I have an X with a front door only. I find that a front door is enough to keep the heat in with the top open. Many with the Pro will leave the top open just a little bit to keep from cooking the machine. Check out this link… FlashForge Dreamer X Axis Carriage by BaronWilliams - Thingiverse A few people have melted the Dreamer carriage with excessive heat. One guy moved all of the steppers to the outside of the machine to build his heated chamber. Small thin wall parts are an issue in heated machines. I have to print at least 4 small parts to give them a chance to cool down before the next layer is applied.

So, I suggest printing a backup carriage before attempting to build a heated chamber.

100 * for bed

285* for head

3d lac on the glass bed

and you do not need nothing more

normal abs, if you want to be really sure use hips with same temperatures

What I sometimes do is ad some discs on the corners of the STL file at the bottom, to prevent warping.

Not sure is your design allows it, but maybe you can break up your STL file, print it in parts and glue/klick it back together?

I noticed once that using ABS Slurry at 80C gave a super strong stick to the glass bed. It’s just hot enough to dry out the acetone, but not hot enough to make it very malleable. The downside is that it’s very hard to remove from the platform after the print. But if the bed adhesion is correct, it should make the rest of the printing easier.
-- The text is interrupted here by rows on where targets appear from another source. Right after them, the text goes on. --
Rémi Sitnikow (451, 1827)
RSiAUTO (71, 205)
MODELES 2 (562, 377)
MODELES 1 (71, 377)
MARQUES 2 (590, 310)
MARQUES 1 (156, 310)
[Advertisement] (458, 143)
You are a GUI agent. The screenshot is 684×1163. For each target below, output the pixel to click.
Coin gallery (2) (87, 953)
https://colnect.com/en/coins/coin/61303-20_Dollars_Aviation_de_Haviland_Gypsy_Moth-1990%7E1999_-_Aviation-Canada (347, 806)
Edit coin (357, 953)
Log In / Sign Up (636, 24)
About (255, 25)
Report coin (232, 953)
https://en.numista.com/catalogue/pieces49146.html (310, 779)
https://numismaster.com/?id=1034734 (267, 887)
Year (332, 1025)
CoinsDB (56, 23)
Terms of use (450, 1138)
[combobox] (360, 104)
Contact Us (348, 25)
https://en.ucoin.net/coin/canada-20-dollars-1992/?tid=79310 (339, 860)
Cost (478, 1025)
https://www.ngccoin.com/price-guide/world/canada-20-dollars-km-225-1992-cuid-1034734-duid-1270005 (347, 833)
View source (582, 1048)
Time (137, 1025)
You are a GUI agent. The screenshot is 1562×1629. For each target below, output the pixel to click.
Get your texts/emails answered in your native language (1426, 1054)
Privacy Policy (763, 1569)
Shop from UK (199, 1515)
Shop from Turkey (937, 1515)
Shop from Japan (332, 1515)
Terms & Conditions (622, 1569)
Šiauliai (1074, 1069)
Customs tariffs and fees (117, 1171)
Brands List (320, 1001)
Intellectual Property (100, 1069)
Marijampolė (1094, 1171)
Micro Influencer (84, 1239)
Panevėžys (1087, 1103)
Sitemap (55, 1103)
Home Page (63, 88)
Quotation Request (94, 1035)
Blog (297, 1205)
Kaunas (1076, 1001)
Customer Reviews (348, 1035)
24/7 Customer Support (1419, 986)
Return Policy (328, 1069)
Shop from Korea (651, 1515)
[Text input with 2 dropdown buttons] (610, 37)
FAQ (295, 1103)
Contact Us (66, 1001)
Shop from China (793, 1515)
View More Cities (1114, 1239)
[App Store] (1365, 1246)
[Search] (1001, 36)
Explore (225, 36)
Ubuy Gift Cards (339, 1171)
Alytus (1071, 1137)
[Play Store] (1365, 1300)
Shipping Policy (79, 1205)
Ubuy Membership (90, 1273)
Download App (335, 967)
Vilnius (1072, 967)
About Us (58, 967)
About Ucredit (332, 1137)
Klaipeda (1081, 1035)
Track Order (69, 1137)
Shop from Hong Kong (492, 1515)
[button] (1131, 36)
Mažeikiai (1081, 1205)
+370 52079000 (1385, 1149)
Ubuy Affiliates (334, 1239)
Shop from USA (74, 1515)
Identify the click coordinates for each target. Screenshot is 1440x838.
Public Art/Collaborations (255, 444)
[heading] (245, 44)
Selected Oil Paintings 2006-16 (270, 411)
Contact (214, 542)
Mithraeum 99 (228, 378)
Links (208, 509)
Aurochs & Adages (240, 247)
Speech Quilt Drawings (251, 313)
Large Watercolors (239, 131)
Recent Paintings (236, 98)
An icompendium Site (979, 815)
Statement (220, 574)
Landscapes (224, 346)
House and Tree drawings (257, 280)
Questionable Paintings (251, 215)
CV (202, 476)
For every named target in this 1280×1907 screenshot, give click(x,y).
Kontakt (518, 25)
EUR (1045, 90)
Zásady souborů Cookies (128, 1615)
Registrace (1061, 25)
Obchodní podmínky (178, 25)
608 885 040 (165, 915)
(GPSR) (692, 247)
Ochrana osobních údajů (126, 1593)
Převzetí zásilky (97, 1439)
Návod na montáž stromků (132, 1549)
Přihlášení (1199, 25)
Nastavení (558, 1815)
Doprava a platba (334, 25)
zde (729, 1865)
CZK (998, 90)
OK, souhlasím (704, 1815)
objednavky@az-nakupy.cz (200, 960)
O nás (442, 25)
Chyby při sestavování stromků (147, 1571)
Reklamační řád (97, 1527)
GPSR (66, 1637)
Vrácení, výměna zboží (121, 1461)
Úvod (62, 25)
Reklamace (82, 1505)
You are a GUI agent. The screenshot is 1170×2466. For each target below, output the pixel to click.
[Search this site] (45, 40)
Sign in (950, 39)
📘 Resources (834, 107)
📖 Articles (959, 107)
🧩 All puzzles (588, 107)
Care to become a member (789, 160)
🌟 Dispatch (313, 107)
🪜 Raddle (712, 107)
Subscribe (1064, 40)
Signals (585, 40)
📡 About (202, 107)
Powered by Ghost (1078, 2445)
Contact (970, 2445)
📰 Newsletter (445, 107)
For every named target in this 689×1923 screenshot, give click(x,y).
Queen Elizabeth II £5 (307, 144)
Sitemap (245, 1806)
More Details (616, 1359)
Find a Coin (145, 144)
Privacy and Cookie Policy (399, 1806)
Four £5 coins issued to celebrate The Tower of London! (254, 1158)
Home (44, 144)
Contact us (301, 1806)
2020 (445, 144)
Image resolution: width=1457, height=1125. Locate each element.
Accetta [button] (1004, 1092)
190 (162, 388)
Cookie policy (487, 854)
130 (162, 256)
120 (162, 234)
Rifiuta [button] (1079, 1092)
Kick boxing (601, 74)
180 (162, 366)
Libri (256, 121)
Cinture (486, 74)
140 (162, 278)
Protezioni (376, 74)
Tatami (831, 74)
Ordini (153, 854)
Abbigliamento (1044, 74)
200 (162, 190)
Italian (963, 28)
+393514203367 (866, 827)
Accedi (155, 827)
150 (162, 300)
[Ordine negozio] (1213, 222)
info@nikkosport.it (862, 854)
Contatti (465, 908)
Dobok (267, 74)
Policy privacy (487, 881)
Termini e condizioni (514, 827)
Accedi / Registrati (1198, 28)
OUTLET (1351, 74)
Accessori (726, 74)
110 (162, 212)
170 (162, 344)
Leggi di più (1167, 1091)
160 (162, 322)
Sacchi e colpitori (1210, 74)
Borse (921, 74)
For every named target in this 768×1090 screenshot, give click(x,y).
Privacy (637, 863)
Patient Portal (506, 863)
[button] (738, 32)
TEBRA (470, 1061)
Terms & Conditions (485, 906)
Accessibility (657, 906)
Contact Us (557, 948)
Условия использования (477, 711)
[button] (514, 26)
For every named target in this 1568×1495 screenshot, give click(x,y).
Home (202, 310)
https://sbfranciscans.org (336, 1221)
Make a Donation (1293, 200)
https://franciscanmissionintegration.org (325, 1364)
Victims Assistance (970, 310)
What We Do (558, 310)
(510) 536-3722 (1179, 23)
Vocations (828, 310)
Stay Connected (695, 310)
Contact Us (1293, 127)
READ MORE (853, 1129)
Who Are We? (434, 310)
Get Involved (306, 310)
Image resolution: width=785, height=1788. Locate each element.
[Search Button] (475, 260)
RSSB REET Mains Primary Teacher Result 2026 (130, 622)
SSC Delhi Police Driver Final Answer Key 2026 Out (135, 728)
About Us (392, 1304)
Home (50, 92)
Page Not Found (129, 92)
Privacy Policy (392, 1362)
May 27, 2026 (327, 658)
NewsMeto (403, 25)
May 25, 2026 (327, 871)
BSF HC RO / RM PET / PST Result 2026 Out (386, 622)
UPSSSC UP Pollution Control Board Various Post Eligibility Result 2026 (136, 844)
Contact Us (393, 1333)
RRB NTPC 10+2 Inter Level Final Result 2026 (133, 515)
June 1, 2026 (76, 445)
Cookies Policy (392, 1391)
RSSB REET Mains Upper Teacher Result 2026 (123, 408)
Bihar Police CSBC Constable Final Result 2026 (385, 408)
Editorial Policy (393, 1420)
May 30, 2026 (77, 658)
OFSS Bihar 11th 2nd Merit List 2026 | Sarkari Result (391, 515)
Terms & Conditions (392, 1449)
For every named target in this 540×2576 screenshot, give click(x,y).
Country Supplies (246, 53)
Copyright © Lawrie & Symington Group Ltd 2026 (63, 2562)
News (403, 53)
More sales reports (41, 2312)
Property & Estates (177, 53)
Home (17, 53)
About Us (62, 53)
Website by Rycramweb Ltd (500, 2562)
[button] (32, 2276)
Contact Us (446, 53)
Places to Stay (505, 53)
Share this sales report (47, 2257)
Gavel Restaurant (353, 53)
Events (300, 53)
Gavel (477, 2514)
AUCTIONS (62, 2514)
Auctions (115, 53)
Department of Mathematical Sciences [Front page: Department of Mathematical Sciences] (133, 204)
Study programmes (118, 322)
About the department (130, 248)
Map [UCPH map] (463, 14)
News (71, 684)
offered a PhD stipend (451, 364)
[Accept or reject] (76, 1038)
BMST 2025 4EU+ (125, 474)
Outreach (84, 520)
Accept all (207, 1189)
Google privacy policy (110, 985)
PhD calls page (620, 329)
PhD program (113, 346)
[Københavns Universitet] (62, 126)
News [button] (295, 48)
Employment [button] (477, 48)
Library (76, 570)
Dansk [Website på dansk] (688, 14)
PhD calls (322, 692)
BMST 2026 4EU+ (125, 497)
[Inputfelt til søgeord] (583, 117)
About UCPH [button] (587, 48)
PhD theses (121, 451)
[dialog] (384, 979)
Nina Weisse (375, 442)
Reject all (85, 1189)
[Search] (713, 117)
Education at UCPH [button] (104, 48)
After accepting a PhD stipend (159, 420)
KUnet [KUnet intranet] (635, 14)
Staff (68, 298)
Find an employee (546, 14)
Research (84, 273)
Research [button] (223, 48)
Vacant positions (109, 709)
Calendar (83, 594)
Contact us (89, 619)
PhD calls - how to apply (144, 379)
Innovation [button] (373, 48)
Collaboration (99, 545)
The higher the print temp the more shrinkage will occur so if you do heat the chamber, you may want to extrude the filament as close to 230C as possible.

When you consider that ABS is going to shrink regardless of if you use a heated chamber or not, post gluing or joining the parts is going to reduce the shrinkage overall and the cross layers will make the part stronger also if joined at 90deg (like plywood). Good luck with whatever you try though :slight_smile:

Hi Andrew,

i ve been printing on multiple creator pros and all have a heated chamber now. We use a combination of a good heating element (500watt) and a controller. Combined with an improved hood that keeps in the heat better.

we also sell these sets, so if you are intersted please let me know.

my experience is that especially with large prints it improves quality by preventing cracks due to the cooling down of the printed object (when not using heated chamber)

regards Barry

I’ve built a chamber for my printrbot and 50c is just too cold. You will need to hit at least 70C. I’ probably going to have to switch to standard electrical portable heater hooked up to a relay controlled by an arduino. I hit 50C with just a hair dryer and no insulation for my acrylic box. I suggest insulating as much of the chamber as possible before trying to add a different heater.

.

Hi Andrew,

Sorry I am rather late to this question. But I see this is a popular question and the answers below with the exception of Barry’s they do not solve the problem.

So for anyone else looking for answers.

Stratasys Dimension printers (the former creme dela creme) which have heated chambers with a separate heater. When printing in ABS the printer will not start until the build chamber is in the neighborhood of 90 C. The parts regardless of size always come out perfect with no cracking.

So anyone planning to build parts that are larger than your average figurine. Say a nice little box for your hamster to build a nest will be very problematic, having many layers separating in the corners. The larger x and y parts are the ones that have the problem. Owls, chess pieces no big deal. The shrink is a percentage so the longer the part the larger the distance is shrinks. The higher the part temperature during the build process the less the percentage and Statasys found that 90 to 95 work best to keep the shrink low but still have good build quality.

Cheers,

Todd

Hello, may u provide any link where one can purchase the heating element and set.